Austria's Secret Armies
In 1947, Austria's first secret army became known when a right-wing stay-behind network was discovered. The so-called Soucek-Rossner conspiracy resulted in a number of arrests, Soucek and Rossner testifying that they had recruited and trained right-wing partisans to prepare for a Soviet invasion, insisting Washington and Britain had full knowledge and approved. Nonetheless, both men were convicted and sentenced to death in 1949, yet were mysteriously pardoned by Chancellor Theodor Korner, perhaps following CIA orders.

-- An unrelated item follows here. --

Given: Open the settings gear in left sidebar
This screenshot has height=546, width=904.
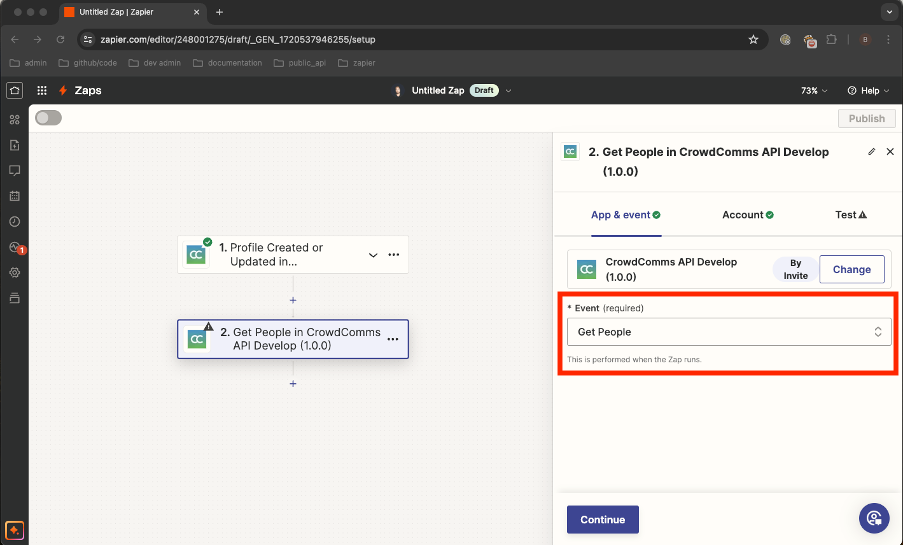Looking at the screenshot, I should (14, 272).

Thereafter, senior Austrian officials approved of a stay-behind army and began cooperating with the CIA and MI6. Franz Olah set one up, code-named Osterreichischer Wander-Sport-und Geselligkeitsverein (OWSGV), later saying "special units were trained in the use of weapons and plastic explosives." His prime motive was to prevent a leftist takeover, explaining:
"It wasn't our intention to fight communism in the Soviet Union but to fight against" internal leftist elements. "We took weapons. We also had modern plastic explosives that were easy to handle. I had a small arsenal of weapons in my office. There must have been a couple of thousand people working for us....Only very, very highly positioned politicians and some members of the union knew about it."

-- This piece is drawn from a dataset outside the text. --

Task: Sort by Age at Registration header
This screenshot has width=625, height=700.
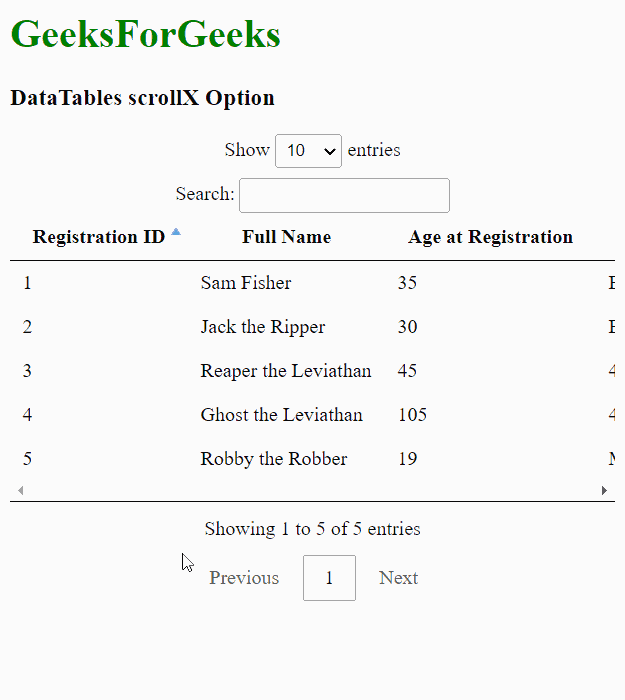Action: point(490,237)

In 1996, the Boston Globe revealed the existence of secret CIA arms caches in Austria, President Thomas Klestil and Chancellor Franz Vranistzky insisting they knew nothing about it or the existence of a secret army.
Clinton's State Department spokesman, Nicholas Burns, called their aim "noble," admitting that similar networks operated in other European countries. In August 2001, GW Bush appointed Burns US Permanent Representative to NATO, where he headed the combined State-Defense Department US Mission and coordinated NATO's response to the 9/11 attacks.